Moreover, it was within the trial court’s discretion to discredit or disregard Dr. Hurley’s and Dr. Culley’s conclusions, and it was also within the trial court’s discretion to weigh its own observations of Payne before, during, and after trial against the doctors’ conclusions and determine that its observations outweighed those conclusions. See Isom, 170 N.E.3d at 653 (quoting Cotton, 753 N.E.2d at 591); Barcroft, 111 N.E.3d at 1003 (citing Galloway, 938 N.E.2d at 709); Galloway, 938 N.E.2d at 709 (citing Cate, 644 N.E.2d at 547; Thompson, 804 N.E.2d at 1149). This court cannot reassess Dr. Hurley’s and Dr. Culley’s credibility, nor can it reweigh the evidence.

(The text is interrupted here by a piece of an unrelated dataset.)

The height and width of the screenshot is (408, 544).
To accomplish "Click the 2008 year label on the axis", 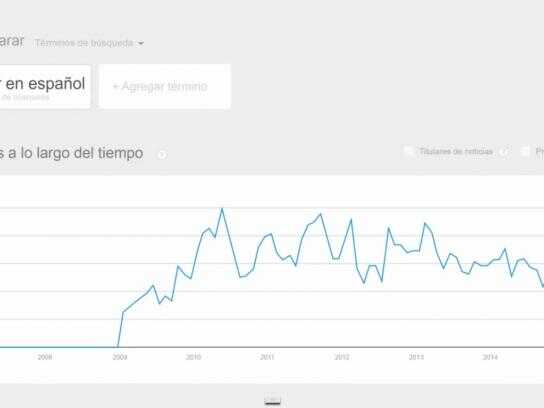I will 45,357.
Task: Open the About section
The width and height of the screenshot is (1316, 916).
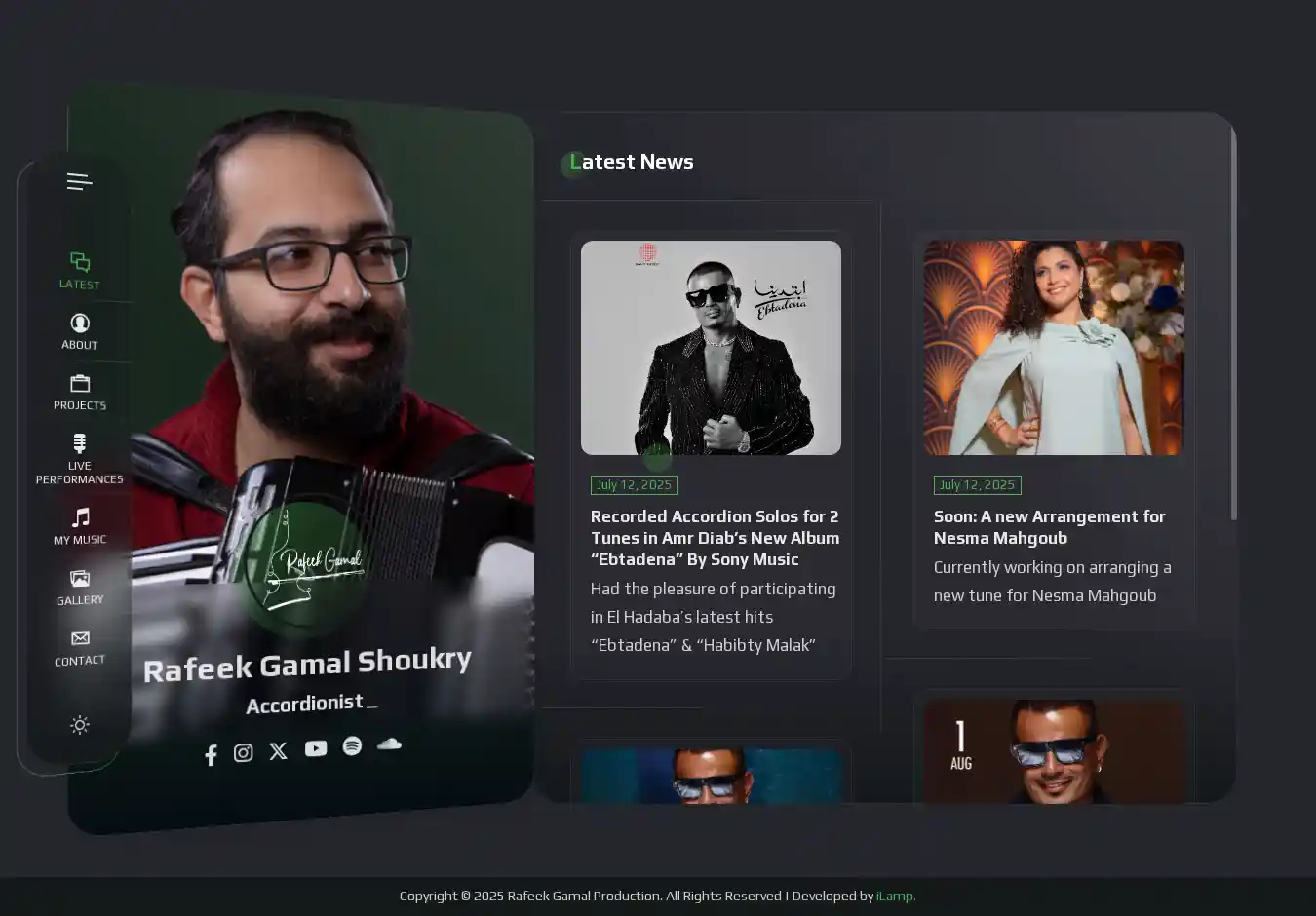Action: (x=80, y=331)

See Tibbs, 59 N.E.3d at 1019 (citing Stonger, 776 N.E.2d at 358).
Most importantly, and the reason for this dissent, when there is conflicting evidence concerning a defendant’s competency, this court must look to the evidence supporting the trial court’s decision; it is only when that decision is wholly unsupported that we may reverse. McManus, 814 N.E.2d at 260–61 (quoting Brewer, 646 N.E.2d at 1384). Instead of focusing on the evidence that the trial court could have used to make a decision regarding Payne’s alleged incompetency, we should be determining whether there was evidence of his competency. See id. Based on my review of the record, I conclude there is evidence in this record supporting the trial court’s determination that Payne was competent to stand trial on January 9 and 10, 2023. Therefore, the trial court did not clearly err in making this decision and thus did not clearly err in denying Payne’s motion to set aside the verdict. I would affirm the trial court’s denial of that motion.
Accordingly, I respectfully dissent.